Upon this charming picture of ease at one’s inn descended the atrabilious rival editors of _The Eatanswill Gazette_ and _The Eatanswill Independent_, the organs respectively of “blue” and “buff” shades of political opinion. Pott of the _Gazette_, and Slurk of the _Independent_ each found his rival sheet lying on the tables of the inn; but what either of those editors or those newspapers were doing here in Northamptonshire (Eatanswill being a far-distant East Anglian town, by general consensus of opinion identified with Ipswich) is one of those occasional lapses from consistency that in _Pickwick_ give the modern commentator and annotator food for speculation.
When the inn was closed for the night Slurk retired to the kitchen to drink his rum and water by the fire, and to enjoy the bitter-sweet luxury of sneering at the rival print; but, as it happened, Mr. Pickwick’s party, accompanied by Pott, also adjourned to the kitchen to smoke a cigar or so before bed. How ancient, by the way, seems that custom! Does any guest, anywhere, in these times of smoking-rooms, withdraw to the kitchen to smoke his cigar, pipe, or cigarette?

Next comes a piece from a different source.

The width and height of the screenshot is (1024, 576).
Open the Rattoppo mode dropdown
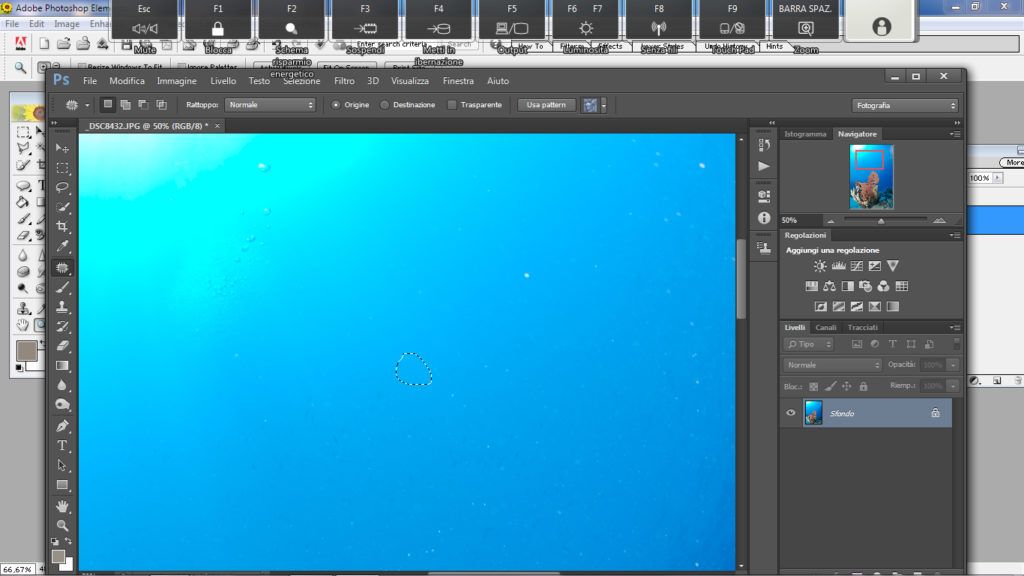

How the rival editors--the “unmitigated viper” and the “ungrammatical twaddler”--met and presently came from oblique taunts to direct abuse of one another, and thence to a fight, let the pages of _The Pickwick Papers_ tell. For my part, I refuse to believe that there were ever such journalists.
What was once the kitchen of the “Saracen’s Head” is now the bar-parlour of the “Pomfret Arms”; but otherwise the house is the same as when Dickens knew it. The somewhat severe frontage loses in a black-and-white drawing its principal charm, for it is built of the golden-brown local ferruginous sandstone of the district.
The journey to London is carried abruptly from Towcester to its ending at the “George and Vulture”; and with “Osborne’s Hotel in the Adelphi” the last inn to be identified in the closing scenes of _Pickwick_ is reached. That staid family hotel, still existing in John Street, and now known as the “Adelphi,” is associated with the flight of Emily Wardle and Snodgrass. The sign of the last public-house in the story, “an excellent house near Shooter’s Hill,” to which Mr. Tony Weller, no longer “of the Bell Savage,” retired, is not disclosed.